Trusting Him for all things in all situations, we find confusion replaced by order. A well-ordered life, regulated by God's Word alone, through Christ alone, by faith alone, for God's glory alone, is the only answer to our anxiety. Ultimately it is our lack of trust in our heavenly Father, the Sovereign God of providence, that produces anxiety.

This well-ordered life is worked out, says Calvin, by observing God's boundaries. We need to keep within the limits He has set for us, not daring to stray outside them if we wish to be kept free from sinful anxiety. Do we observe the differences, he asks, between things revealed and things concealed, between Law and Gospel, shadow and substance, Church and State, faith and unbelief, obedience and rebellion, sincerity and hypocrisy, liberty and license, love and lust, self-control and lack of restraint, reverence for God and unhallowed familiarity with God, moderation and excess, modesty and vanity, use and abuse, just and unjust war, man and woman? We must apply this principle of boundaries with precision to every department of life.
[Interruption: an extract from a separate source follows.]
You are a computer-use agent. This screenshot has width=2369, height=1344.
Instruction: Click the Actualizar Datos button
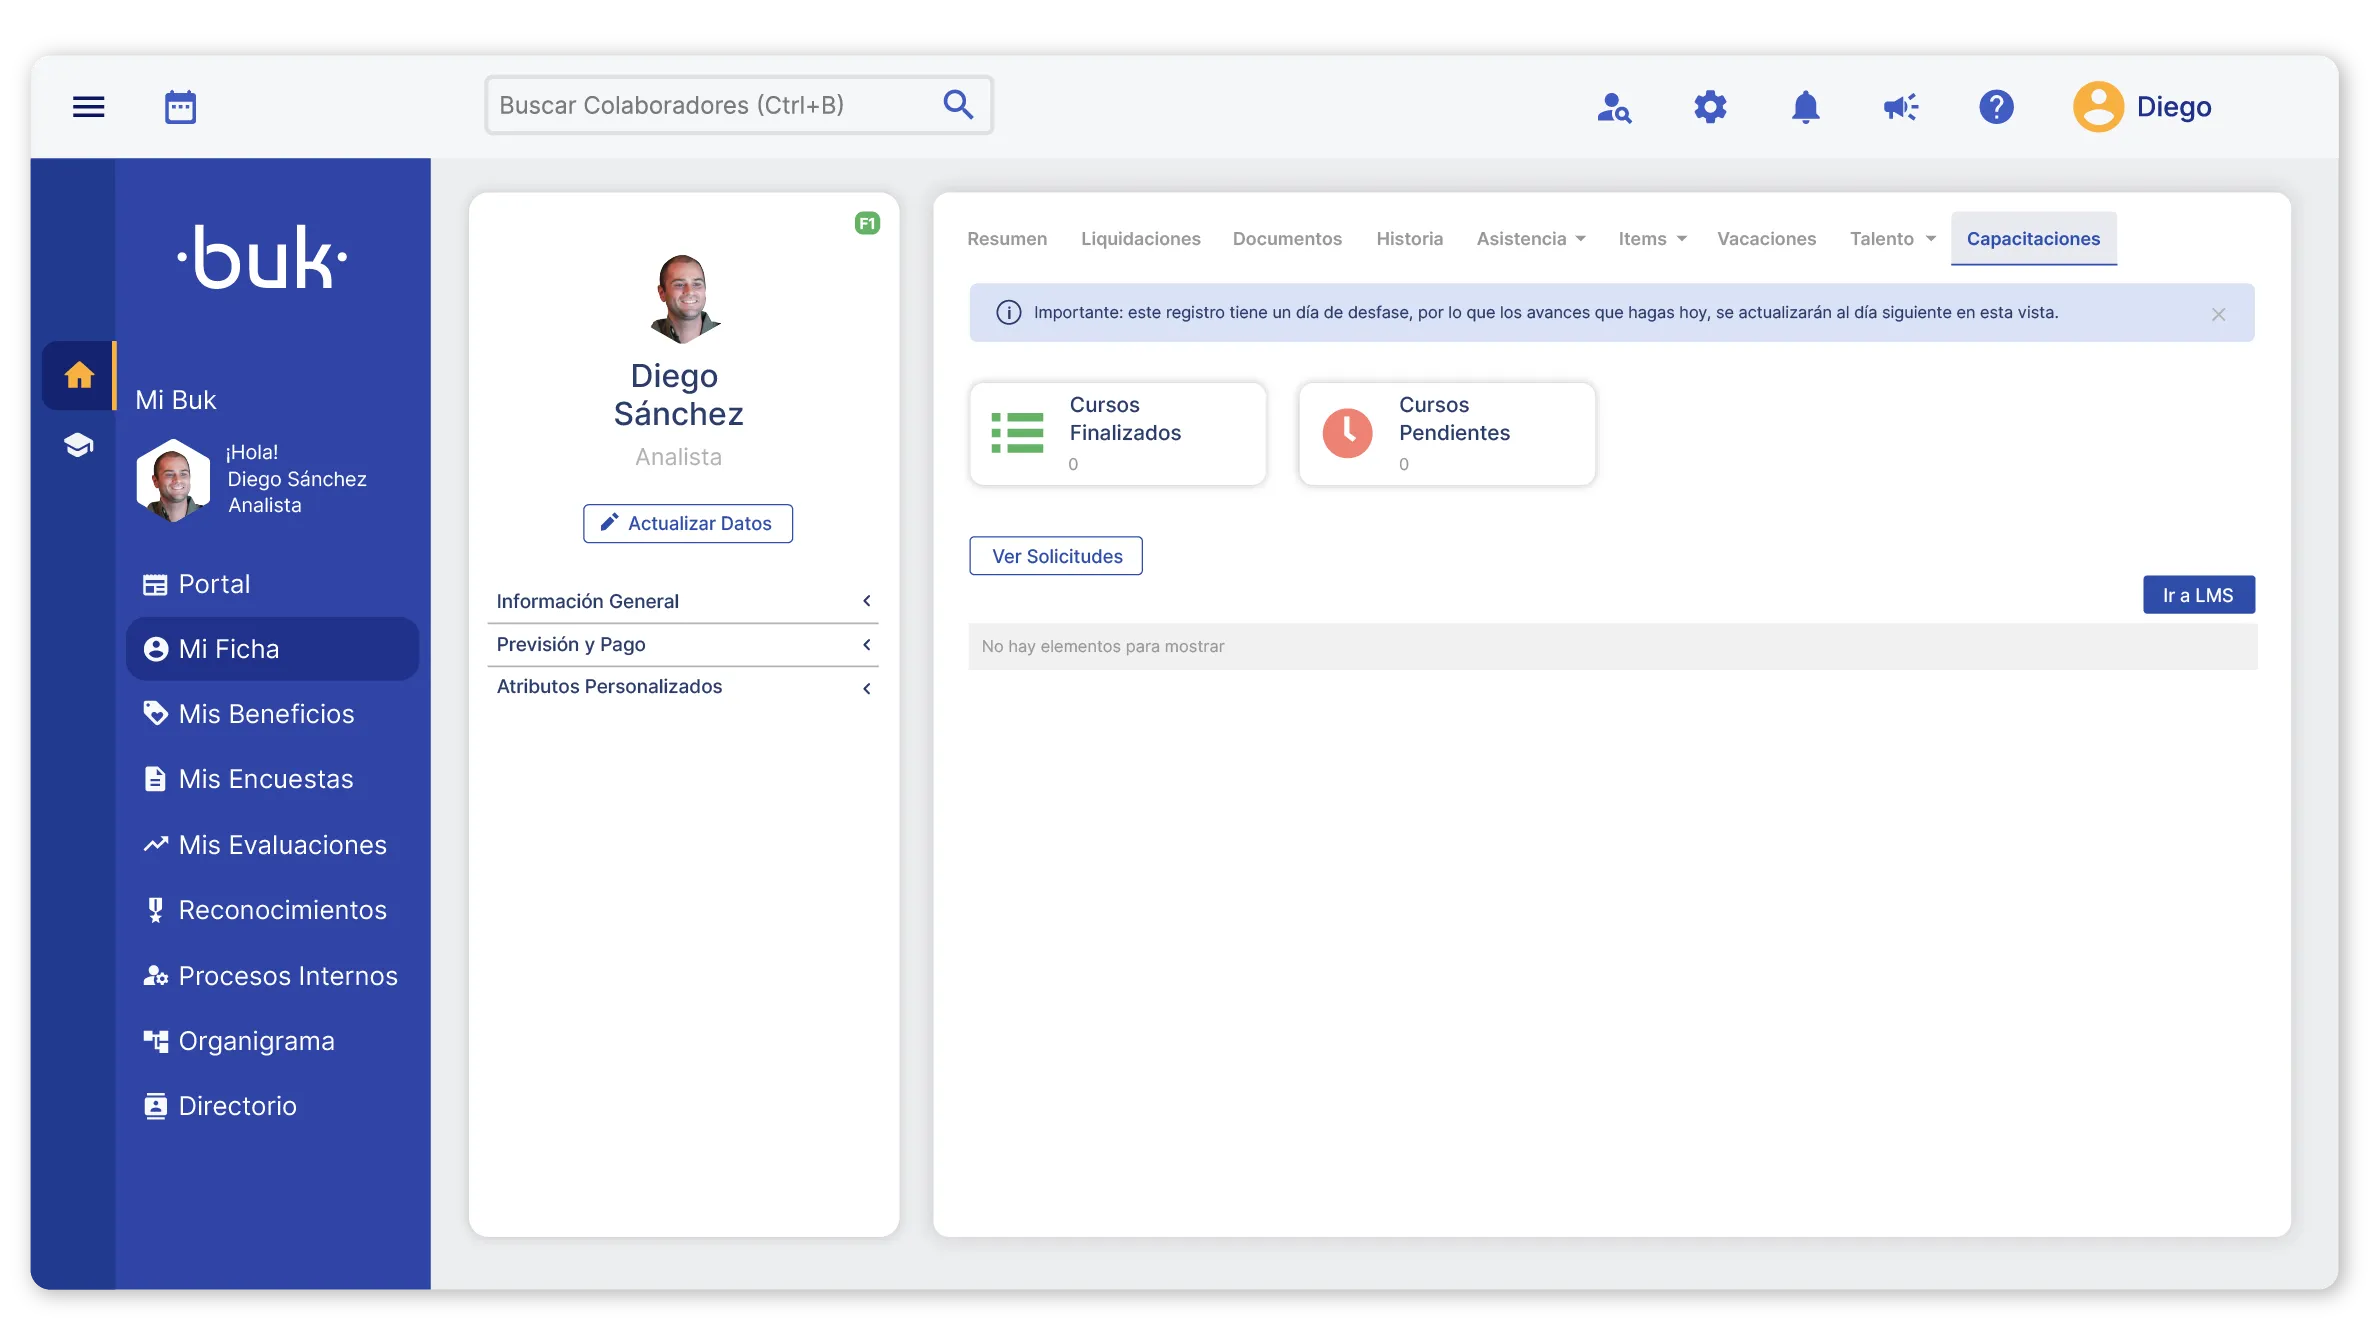pyautogui.click(x=688, y=522)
The separations enforced by such boundaries, Calvin insists, are necessary in this dark world of sin, not only to establish us in the faith, but also to make human society stable, cohesive and even tolerable. Wherever these boundaries are trampled on, sin, chaos and their attendant anxieties inevitably follow. Hence Calvin's concern for well-ordered, righteous personal relationships. Inordinate friendship with the ungodly, the least association with idolatry, male effeminacy and female masculinity, will only lead us into a rapid descent into "such confusion that everything is allowed." By contrast, when we live within God's boundaries it will bring both peace and spiritual prosperity.

Such a community was Calvin's ideal for Geneva, and with Geneva, Europe. In it, men would pursue righteousness and shun sin; crime would be punished and goodness rewarded; disorder would be abolished and order established everywhere. Though such an ideal is unattainable here on earth, nevertheless his thoroughly-worked-out blueprint for such a commonwealth, coupled with his own superhuman efforts to achieve it, reveal a man of God driven by anxiety for godliness unrivalled in the history of the Church. How we need such a solution today! Not a Rome-dominated or a Secular Humanist European Federal State, but God-honouring, God-fearing independent nations, such as Switzerland and Britain have been in the past.

One other aspect of Calvin's teaching must not be forgotten. Anxiety, he claimed, is not an unmixed evil. It alerts us to natural dangers. In the spiritual realm, it should drive us to flee to Christ from the wrath to come and warns us against sloth, self-righteousness and pride. Besides, when "worn down with cares", "troubled by grief" and "stricken by terror" we will look to God all the more. Anxiety will also stimulate our diligence in watching and prayer. Watch anxiously and pray fervently, he counsels. Lastly, anxiety over the future will make us patient to wait for God to fulfill His promises and bring us at last into His desired haven.

The conclusion of the whole matter is that anxiety can be overcome by implicit trust. The worst kind of anxiety in the believer, Calvin rightly says, is over his relationship with God. Do I find Him "friendly or hostile"? Does He accept or reject me and my service? In other words: Am I His or am I not? Those who constantly waver between hope and fear, he counsels, should immediately receive God in His Word, Christ in His Gospel, the Holy Spirit in His grace. Then we shall be freed from all sinful anxiety, for while 'fear hath torment,' 'perfect love casteth out fear.'

Calvin's last word on the subject therefore reverts to God's original remedy for sin. "We are continually tormented until God delivers us from misery and anguish by the remedy of His own love towards us." By knowing this love shed abroad in our hearts "we obtain the benefit of a peaceful calmness beyond the reach of fear."